» **Consignes**
(a) Répondez à ces questions d'après le passage fourni :
(i) À quel article de la Déclaration universelle des droits de l'homme les États parties doivent-ils se conformer ?
(ii) Selon l'État partie, à quoi les requérants ne font-ils référence à aucun moment ?
(iii) Pour quel motif les chefs d'accusation au titre de l'article 266 b) 2) ont-ils été rejetés ?
(b) Résumez en quelques phrases le paragraphe du passage fourni qui commence par « 4.9 L'État partie considère », sans perdre ses faits principaux.
(c) Recopiez sans aucun changement la partie du passage fourni qui commence par « 4.9 L'État partie » et se termine par « par des politiciens. ».

» **Passage fourni**
☆ ☆ ☆ ☆ ☆ ☆ ☆
4.8 En ce qui concerne l'allégation de violation du paragraphe 1 d) de l'article 2 et des articles 4 et 6, l'État partie fait valoir que l'article 4 de la Convention prévoit que les États parties doivent s'engager à déclarer délit punissable par la loi toute diffusion d'idées fondées sur la supériorité ou la haine raciale mais qu'ils doivent en même temps agir conformément à l'article 19 de la Déclaration universelle des droits de l'homme et au point viii) de l'alinéa d de l'article 5 de la Convention.

4.9 L'État partie considère que les allégations des requérants, selon lesquelles le fait que Mogens Glistrup n'ait pas été reconnu coupable au titre de l'article 266 b) 2) de la Convention implique que la propagande raciste est acceptée au Danemark, ne reposent sur rien car les requérants ne font référence à aucun incident particulier qui aurait été signalé à la police sans résultat. En outre, pour ce qui est de la décision de la Cour suprême à laquelle les requérants se réfèrent, l'État partie indique qu'étant donné que les chefs d'accusation au titre de l'article 266 b) 2) ont été rejetés pour des questions de procédure cette décision ne peut être considérée comme reflétant une acceptation par le Danemark de la propagande raciste faite par des politiciens.
☆ ☆ ☆ ☆ ☆ ☆ ☆
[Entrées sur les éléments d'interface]
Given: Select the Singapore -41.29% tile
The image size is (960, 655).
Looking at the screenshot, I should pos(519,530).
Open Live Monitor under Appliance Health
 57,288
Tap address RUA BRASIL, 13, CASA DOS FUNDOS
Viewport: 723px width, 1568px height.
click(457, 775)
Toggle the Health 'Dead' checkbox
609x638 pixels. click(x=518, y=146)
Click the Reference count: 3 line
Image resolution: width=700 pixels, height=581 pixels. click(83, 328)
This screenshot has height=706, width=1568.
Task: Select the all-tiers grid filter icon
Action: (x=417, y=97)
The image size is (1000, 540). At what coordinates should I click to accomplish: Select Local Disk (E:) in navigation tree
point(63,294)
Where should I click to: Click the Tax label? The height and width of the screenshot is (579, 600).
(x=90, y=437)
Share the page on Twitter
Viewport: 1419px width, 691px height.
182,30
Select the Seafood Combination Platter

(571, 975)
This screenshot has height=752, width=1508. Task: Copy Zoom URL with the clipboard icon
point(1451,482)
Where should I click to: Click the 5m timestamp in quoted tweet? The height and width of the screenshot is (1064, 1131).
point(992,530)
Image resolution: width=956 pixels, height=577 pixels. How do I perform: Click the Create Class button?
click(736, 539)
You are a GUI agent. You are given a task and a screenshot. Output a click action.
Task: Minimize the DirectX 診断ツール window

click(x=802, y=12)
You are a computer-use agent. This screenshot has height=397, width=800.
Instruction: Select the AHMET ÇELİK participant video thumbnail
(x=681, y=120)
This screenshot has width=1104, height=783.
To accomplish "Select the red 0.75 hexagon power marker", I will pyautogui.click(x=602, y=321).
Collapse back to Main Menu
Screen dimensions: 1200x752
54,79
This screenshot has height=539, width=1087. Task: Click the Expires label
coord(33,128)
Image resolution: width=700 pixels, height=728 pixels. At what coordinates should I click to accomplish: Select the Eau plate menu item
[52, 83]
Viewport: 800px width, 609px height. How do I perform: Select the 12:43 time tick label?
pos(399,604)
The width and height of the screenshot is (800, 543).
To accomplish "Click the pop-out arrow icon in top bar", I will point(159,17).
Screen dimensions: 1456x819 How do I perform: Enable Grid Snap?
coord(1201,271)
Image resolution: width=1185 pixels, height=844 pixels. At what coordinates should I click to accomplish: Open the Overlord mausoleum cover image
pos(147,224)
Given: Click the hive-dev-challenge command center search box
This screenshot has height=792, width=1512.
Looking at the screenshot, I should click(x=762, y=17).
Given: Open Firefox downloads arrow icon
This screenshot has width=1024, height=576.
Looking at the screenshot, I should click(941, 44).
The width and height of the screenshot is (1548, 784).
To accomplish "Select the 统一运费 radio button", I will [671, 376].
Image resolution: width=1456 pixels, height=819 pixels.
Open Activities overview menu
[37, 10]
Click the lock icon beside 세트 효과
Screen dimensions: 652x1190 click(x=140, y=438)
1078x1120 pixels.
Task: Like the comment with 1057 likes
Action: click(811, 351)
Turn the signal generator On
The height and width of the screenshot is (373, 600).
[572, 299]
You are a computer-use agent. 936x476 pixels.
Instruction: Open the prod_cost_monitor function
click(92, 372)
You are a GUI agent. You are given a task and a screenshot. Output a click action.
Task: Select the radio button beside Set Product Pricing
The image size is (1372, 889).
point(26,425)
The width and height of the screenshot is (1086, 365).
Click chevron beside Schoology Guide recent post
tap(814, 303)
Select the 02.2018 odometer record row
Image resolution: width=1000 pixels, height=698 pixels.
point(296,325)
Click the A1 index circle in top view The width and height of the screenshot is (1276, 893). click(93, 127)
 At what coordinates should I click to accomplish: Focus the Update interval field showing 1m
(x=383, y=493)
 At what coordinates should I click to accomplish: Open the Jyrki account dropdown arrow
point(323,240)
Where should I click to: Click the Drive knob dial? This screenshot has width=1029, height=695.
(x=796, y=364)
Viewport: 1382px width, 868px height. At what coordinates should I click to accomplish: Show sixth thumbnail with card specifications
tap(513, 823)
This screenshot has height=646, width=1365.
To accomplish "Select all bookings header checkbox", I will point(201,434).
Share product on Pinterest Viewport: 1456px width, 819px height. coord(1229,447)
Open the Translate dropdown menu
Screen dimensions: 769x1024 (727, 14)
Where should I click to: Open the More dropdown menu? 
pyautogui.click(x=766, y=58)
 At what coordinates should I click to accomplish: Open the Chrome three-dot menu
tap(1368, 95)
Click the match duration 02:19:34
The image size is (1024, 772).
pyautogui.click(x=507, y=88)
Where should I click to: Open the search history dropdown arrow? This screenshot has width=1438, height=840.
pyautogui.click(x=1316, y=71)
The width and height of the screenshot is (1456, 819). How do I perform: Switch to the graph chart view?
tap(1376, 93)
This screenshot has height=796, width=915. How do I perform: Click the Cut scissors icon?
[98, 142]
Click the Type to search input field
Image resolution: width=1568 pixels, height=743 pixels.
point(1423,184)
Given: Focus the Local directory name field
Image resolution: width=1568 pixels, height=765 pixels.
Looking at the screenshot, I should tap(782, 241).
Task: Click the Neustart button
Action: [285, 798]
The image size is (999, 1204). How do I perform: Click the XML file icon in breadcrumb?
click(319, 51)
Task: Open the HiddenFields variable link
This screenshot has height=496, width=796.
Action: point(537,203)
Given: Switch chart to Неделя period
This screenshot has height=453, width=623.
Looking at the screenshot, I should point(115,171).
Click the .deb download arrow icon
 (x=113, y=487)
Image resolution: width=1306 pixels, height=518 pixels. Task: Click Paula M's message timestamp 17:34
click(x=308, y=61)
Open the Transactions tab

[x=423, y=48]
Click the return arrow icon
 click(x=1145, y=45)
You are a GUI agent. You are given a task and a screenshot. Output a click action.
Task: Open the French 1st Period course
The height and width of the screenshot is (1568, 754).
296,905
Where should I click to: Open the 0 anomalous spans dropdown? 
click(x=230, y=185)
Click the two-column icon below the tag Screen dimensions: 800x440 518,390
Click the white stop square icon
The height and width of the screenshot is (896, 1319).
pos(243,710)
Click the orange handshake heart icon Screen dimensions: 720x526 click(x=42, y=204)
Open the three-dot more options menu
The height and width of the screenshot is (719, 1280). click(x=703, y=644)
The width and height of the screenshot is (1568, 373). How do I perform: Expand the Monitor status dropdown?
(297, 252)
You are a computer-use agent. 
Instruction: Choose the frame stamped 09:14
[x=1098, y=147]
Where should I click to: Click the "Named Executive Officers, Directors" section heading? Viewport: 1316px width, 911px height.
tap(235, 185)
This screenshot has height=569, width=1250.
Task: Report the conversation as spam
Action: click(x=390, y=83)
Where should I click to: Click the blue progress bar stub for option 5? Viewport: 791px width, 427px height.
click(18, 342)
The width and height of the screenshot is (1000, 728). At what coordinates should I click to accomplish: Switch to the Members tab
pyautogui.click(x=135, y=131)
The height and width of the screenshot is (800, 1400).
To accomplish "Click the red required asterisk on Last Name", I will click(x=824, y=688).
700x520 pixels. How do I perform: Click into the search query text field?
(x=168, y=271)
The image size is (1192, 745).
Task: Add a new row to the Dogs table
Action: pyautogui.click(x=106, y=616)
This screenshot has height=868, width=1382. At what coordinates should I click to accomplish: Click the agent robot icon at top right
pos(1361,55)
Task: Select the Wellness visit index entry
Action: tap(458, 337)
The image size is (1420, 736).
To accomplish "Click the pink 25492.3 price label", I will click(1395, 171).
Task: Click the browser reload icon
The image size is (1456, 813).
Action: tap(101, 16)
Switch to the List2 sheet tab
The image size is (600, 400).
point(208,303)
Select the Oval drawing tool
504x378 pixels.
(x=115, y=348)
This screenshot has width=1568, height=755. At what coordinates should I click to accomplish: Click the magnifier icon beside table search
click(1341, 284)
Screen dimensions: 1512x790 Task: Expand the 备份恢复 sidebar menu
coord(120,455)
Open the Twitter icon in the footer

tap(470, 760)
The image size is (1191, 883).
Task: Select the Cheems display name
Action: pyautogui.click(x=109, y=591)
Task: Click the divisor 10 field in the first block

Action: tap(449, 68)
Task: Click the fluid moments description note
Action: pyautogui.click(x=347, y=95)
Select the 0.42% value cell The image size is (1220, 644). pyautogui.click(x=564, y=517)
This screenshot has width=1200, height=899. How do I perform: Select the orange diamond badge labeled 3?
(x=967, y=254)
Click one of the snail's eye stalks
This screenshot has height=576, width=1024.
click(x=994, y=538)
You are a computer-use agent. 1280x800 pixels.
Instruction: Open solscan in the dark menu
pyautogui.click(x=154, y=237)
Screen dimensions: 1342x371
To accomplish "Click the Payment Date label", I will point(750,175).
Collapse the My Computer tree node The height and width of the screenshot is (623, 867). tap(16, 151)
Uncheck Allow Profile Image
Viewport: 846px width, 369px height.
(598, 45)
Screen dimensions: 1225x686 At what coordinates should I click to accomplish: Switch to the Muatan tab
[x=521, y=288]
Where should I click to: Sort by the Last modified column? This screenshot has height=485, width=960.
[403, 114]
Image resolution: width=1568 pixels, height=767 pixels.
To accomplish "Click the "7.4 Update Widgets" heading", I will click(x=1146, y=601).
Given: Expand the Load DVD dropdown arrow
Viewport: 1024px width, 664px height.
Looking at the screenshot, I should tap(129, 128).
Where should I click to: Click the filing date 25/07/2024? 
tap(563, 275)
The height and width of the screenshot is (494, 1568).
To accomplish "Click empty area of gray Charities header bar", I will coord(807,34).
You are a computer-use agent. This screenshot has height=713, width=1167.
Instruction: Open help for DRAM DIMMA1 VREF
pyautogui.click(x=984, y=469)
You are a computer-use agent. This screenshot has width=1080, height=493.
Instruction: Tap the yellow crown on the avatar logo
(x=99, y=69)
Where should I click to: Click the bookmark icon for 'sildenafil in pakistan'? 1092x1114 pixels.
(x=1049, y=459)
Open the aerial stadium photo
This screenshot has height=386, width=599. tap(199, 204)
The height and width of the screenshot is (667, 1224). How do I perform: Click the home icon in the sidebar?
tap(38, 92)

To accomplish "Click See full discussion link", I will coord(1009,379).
☆ ☆ ☆ ☆ ☆ ☆ ☆
» **Réponses par consigne**
(a)
(i) À l'article 19.
(ii) À aucun incident particulier qui aurait été signalé à la police sans résultat.
(iii) Pour des questions de procédure.

(b) L'État partie juge sans fondement l'argument des requérants. Selon eux, le fait que Mogens Glistrup n'ait pas été reconnu coupable au titre de l'article 266 b) 2) montre que le Danemark accepte la propagande raciste. L'État partie répond qu'ils ne citent aucun incident précis signalé à la police sans résultat. Il ajoute que la décision de la Cour suprême invoquée par les requérants ne peut pas être vue comme une acceptation de la propagande raciste faite par des politiciens, car les chefs d'accusation ont été rejetés pour des questions de procédure.

(c)
4.9 L'État partie considère que les allégations des requérants, selon lesquelles le fait que Mogens Glistrup n'ait pas été reconnu coupable au titre de l'article 266 b) 2) de la Convention implique que la propagande raciste est acceptée au Danemark, ne reposent sur rien car les requérants ne font référence à aucun incident particulier qui aurait été signalé à la police sans résultat. En outre, pour ce qui est de la décision de la Cour suprême à laquelle les requérants se réfèrent, l'État partie indique qu'étant donné que les chefs d'accusation au titre de l'article 266 b) 2) ont été rejetés pour des questions de procédure cette décision ne peut être considérée comme reflétant une acceptation par le Danemark de la propagande raciste faite par des politiciens.